Los barcos negreros traían sus cargazones de carne humana de lugares como Mozambique, Congo, Angola, Senegal, Santo Tomás, Cabo Verde, Sierra Leona y de otros lugares de África. Así nos llegaron los fulupas, lucumíes, carabalíes, balantas, congos, angolas, bantúes, ararás, minas, biáfaras, zulúes, bañolas, mandingas, etc.
La gota negra es la combinación de todas esas etnias distintas que por unión sexual se hicieron una sola en el suelo de América.
Hecha esta apretada síntesis, preguntamos: ¿Cuál raza?
De un amasijo de razas somos aquí. De los hispanos rapaces y jactanciosos, devotos de sus crucifijos hasta el fanatismo. De los indios taciturnos e indolentes que llevan en el alma la punzada del despojo, pues de su gran patria india sólo quedó el carrizo y la zampoña de cañaboba cuyas notas quejumbrosas aún salen en un hilo muriente de las serranías como un lamento fatalista por el arrasamiento de la estirpe.
Somos hijos también de los negros bozales cazados en la manigua africana para una dolorosa servidumbre de todas las horas, ya que ninguna raza fue tan perseguida y atormentada, porque en veleros de martirios llegaron a las playas del Caribe y con sudor de sus sienes y sangre de sus cuerpos regaron los flancos de la geografía, y por todos los rumbos, cada piedra de nuestros caminos de herradura, cada adobe de las casa señoriales, cada socavón de las minas, bautizado está con el llanto de sus pupilas extranjeras.
Aquí en el telón vibrátil de la selva y los pliegues de la serranía de América Latina, en una hora de la historia se fundió en un solo enredo vital los jirones de todas las sangres del mundo, porque somos eso: retazos de bastardías, retorcidos flecos de todas las culturas del orbe. Tenemos el atavismo de todas las civilizaciones y barbaries porque estamos a medio camino de la choza y del castillo, del tótem y de la cruz, del timbal y de la castañuela, del incienso y de la bija, de la campana y la caracola, del palacio y del palenque del negro cimarrón, de la flecha y del arcabuz.
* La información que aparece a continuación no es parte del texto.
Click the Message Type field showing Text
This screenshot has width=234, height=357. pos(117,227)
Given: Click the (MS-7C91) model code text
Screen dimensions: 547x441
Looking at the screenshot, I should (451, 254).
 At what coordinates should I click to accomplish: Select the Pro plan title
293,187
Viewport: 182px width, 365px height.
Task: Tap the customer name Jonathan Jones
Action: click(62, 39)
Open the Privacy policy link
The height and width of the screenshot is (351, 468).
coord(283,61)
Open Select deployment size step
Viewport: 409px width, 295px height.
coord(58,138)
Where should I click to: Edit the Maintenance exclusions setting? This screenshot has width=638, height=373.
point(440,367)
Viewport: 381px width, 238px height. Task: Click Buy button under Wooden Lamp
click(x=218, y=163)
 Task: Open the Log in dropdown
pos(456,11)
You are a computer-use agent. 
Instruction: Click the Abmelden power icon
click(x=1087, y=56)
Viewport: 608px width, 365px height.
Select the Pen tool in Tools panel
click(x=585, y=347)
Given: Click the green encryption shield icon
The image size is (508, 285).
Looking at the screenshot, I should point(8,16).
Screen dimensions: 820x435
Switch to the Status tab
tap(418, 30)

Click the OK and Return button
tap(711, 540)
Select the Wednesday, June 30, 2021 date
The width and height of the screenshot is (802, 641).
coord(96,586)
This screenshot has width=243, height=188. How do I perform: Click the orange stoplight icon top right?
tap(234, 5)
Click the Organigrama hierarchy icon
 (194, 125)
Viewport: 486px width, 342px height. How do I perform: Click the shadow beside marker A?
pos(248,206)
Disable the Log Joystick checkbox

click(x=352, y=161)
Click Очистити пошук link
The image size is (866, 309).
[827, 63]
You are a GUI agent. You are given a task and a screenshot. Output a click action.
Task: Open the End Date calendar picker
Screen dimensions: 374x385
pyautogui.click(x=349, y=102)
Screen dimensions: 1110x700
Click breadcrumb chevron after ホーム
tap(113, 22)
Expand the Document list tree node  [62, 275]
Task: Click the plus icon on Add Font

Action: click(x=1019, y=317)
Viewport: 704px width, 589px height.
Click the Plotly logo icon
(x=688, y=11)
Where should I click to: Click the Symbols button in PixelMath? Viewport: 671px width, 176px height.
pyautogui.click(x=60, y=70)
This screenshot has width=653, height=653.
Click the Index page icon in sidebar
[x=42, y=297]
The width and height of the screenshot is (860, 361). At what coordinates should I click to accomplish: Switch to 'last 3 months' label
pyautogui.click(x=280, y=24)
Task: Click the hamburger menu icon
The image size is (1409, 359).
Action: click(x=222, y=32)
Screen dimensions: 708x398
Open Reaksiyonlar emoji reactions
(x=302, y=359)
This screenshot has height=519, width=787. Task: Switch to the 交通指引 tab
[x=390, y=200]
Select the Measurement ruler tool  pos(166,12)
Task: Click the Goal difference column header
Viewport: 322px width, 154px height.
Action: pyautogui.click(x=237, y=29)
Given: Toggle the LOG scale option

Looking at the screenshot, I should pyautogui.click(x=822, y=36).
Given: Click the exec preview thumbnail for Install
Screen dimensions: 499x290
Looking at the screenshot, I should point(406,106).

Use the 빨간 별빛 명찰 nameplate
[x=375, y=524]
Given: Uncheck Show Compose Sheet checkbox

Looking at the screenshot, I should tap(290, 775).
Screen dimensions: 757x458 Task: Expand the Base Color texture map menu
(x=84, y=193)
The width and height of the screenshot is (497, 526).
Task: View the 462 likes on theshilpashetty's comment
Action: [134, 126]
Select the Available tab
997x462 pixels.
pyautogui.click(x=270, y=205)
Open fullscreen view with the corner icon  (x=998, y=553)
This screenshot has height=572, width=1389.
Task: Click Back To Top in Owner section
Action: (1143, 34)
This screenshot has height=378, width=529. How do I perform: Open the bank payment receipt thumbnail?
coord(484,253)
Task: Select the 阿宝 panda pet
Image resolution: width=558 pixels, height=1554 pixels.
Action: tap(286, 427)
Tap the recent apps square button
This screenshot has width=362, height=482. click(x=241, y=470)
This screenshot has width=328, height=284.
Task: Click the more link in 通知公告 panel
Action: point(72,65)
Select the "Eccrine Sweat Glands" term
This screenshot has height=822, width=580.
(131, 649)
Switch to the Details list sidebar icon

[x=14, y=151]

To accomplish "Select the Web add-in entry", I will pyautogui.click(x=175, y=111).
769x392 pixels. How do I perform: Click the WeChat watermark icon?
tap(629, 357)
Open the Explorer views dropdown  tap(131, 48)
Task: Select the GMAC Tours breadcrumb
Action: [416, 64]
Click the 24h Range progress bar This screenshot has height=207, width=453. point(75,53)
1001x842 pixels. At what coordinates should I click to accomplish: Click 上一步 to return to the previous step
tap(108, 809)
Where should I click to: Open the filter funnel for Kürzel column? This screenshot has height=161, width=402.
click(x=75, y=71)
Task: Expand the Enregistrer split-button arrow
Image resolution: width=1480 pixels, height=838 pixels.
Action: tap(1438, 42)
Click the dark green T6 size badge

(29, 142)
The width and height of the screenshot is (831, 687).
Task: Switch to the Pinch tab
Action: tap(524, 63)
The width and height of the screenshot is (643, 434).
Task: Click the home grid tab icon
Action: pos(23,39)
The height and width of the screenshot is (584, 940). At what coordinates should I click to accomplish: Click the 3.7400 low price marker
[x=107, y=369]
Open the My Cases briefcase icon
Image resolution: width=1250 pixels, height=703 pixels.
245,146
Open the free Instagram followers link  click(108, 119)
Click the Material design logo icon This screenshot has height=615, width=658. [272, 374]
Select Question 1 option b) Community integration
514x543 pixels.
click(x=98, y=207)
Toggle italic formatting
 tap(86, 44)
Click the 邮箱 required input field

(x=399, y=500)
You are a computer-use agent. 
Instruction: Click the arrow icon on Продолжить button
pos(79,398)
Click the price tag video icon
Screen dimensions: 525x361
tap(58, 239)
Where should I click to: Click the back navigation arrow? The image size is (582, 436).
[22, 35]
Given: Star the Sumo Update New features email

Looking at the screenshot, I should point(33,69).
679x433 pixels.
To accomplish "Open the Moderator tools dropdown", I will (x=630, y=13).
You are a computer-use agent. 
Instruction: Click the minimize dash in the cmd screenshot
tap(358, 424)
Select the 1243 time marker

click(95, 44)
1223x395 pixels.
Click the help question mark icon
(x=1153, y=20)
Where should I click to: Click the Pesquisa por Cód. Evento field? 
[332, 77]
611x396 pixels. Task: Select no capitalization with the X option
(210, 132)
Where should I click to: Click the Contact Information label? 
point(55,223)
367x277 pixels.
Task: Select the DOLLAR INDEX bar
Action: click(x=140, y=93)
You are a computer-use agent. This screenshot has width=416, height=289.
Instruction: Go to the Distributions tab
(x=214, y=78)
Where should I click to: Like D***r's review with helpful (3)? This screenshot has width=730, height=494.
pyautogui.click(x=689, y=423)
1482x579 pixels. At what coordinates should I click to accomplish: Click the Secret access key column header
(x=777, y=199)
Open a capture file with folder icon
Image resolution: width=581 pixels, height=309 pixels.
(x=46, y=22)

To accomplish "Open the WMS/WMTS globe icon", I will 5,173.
Apenas hay un proceso de formación de nuestra unidad sanguínea, proceso que durará 500 años o el milenio, cuando la fusión de las tres gotas sea total y que no haya minorías negras o indígenas aisladas. Cuando seamos uno, podemos hablar de un grupo nuevo que sería, al decir del pensador mexicano Vasconcelos, la raza de todas las razas, la raza cósmica.